UNCTAD II asked the Secretariat of UNCTAD to conceptualize such special measures in all subjects within UNCTAD's mandate, and to pursue its work to identify the LDCs and examine various possible approaches to the question of identification.
On 13 December 1969, the General Assembly, following up on several relevant resolutions of the Trade and Development Board (TDB), acknowledged the need to alleviate the problems of underdevelopment of the LDCs in order to enable them to draw full benefits from the Second United Nations Development Decade. In this context, the Assembly (resolution 2564 (XXIV) of December 13, 1969) requested the Secretary-General, in consultation with, among others, the CDP, to carry out a comprehensive examination of the special problems of the LDCs and to recommend special measures for dealing with those problems.

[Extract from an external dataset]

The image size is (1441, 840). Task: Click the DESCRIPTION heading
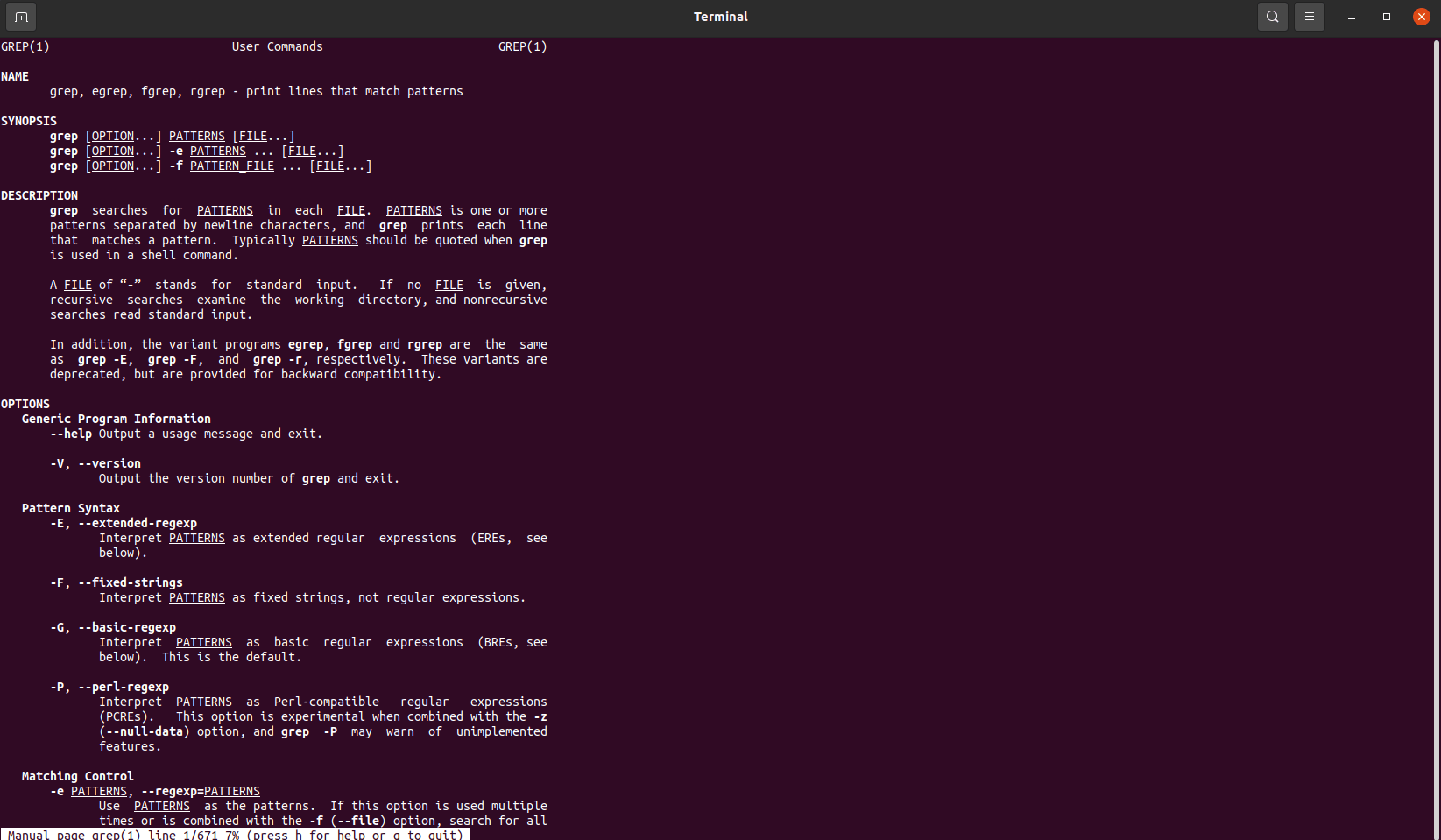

In the Committee's view, LDCs were low-income countries which faced severe structural handicaps to growth. It proposed a list of 25 LDCs based on a simple set of criteria (per capita GDP, share of manufacturing in GDP, adult literacy). The CDP's list was approved by ECOSOC and formally endorsed by the General Assembly in November 1971.
Since the establishment of the category, the Committee has been responsible for undertaking, once every three years, a review of the list, on the basis of which it advises ECOSOC regarding countries which should be added to the list and those that could be graduated from the list.